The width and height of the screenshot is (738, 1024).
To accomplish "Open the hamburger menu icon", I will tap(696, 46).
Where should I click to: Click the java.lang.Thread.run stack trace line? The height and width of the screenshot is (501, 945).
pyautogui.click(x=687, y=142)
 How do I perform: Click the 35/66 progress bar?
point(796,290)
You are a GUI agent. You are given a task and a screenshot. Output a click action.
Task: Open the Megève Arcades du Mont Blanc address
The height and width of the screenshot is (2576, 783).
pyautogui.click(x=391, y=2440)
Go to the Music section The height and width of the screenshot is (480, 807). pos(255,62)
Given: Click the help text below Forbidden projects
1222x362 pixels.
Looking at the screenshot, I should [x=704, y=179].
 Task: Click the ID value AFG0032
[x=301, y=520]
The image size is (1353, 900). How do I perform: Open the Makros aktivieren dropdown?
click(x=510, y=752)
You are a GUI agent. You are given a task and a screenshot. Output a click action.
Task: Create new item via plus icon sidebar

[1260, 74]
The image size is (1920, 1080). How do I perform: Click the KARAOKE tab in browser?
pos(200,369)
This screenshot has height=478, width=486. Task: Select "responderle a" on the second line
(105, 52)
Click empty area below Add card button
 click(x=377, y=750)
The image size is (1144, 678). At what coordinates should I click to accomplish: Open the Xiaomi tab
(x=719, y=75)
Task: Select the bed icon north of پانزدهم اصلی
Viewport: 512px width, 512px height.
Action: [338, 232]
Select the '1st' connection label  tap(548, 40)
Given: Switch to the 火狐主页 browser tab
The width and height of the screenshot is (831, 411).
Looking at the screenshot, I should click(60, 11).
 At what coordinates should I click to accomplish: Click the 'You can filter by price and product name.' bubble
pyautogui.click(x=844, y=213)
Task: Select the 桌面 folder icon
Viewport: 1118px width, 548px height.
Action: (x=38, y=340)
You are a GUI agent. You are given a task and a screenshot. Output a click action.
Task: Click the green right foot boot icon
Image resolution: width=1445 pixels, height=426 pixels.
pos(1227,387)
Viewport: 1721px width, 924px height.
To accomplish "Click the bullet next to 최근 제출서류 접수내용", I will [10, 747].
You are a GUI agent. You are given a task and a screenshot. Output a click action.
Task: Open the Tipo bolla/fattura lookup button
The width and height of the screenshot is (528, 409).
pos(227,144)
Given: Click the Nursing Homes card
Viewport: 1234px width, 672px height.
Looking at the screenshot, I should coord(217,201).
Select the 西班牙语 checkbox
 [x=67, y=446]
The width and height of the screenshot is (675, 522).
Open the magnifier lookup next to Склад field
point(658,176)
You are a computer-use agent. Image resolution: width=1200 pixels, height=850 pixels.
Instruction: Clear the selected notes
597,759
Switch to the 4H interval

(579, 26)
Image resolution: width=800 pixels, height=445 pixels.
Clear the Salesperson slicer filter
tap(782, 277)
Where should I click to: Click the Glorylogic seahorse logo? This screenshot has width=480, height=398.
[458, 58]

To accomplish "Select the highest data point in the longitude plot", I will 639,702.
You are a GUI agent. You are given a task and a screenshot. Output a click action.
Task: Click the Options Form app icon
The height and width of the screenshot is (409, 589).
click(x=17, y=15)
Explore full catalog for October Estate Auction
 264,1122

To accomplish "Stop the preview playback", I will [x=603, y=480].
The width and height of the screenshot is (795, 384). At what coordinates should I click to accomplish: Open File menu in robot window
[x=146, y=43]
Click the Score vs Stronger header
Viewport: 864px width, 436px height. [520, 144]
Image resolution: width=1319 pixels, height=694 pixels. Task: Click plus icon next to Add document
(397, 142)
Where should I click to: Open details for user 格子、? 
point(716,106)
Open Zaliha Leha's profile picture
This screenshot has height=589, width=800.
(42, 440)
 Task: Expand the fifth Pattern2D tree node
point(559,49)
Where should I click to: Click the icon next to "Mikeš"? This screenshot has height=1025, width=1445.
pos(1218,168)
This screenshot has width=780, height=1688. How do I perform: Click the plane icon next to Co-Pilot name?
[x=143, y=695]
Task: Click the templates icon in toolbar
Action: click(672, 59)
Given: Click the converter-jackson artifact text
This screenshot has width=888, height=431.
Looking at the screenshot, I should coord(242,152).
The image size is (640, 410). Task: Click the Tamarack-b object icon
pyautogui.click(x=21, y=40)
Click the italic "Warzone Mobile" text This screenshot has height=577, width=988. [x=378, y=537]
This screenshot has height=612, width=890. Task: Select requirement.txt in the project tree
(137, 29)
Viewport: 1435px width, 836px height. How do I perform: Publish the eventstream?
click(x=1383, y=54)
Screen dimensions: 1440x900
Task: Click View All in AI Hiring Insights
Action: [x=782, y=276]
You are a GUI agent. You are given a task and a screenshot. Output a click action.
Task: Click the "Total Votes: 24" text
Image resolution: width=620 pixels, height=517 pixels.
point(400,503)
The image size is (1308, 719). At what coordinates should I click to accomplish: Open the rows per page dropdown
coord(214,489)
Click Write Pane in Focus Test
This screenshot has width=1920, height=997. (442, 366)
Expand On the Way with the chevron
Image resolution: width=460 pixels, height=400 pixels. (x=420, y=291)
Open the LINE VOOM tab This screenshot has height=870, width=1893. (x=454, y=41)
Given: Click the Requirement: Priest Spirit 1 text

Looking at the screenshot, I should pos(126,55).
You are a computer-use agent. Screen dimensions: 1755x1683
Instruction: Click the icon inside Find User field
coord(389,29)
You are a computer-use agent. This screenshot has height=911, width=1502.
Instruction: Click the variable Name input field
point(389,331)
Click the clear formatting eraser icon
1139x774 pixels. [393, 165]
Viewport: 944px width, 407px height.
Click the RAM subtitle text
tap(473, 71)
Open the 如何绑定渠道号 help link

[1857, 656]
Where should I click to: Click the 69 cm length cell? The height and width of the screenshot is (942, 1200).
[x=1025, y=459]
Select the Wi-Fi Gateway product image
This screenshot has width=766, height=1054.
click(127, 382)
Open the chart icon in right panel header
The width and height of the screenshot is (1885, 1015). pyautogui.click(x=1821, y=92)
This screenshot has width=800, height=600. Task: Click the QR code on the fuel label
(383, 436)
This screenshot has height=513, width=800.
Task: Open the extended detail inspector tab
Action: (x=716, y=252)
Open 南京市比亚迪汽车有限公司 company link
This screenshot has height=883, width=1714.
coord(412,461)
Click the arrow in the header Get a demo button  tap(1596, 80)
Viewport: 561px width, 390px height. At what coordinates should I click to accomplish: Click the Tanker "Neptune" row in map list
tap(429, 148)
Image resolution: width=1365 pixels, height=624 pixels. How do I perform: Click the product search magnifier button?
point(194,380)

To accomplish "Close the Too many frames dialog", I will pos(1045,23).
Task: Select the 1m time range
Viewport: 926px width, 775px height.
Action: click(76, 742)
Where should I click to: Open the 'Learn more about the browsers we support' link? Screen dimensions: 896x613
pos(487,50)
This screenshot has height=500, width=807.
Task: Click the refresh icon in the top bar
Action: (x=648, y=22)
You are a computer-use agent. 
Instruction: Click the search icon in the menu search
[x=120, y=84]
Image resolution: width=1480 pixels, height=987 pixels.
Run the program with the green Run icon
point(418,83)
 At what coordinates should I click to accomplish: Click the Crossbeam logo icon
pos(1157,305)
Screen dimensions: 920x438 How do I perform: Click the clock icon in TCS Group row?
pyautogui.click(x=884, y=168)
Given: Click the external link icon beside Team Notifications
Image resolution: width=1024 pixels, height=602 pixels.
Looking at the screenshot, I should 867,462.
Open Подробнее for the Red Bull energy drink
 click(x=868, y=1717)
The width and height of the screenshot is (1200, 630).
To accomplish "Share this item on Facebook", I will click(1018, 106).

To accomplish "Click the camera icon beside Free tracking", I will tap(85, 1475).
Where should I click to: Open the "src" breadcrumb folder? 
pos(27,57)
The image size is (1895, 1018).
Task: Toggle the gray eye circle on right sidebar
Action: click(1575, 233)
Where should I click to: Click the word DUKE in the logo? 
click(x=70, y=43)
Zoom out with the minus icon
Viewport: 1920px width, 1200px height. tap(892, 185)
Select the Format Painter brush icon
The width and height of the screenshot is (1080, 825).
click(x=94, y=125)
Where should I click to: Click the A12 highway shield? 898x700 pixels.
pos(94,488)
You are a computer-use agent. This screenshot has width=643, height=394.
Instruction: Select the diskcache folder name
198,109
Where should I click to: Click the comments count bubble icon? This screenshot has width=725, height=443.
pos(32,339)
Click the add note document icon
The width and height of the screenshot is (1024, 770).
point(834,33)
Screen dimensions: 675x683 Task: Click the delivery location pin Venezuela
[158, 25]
# # #
[Work request] Take every line above that includes the string "computer" and return it.

[Exercise answer]
You are a computer-use agent. Image resolution: width=1200 pixels, height=850 pixels.
You are a computer-use agent. Screen dimensions: 1755x1683
You are a computer-use agent. This screenshot has height=911, width=1502.
You are a computer-use agent. 
You are a computer-use agent. This screenshot has width=643, height=394.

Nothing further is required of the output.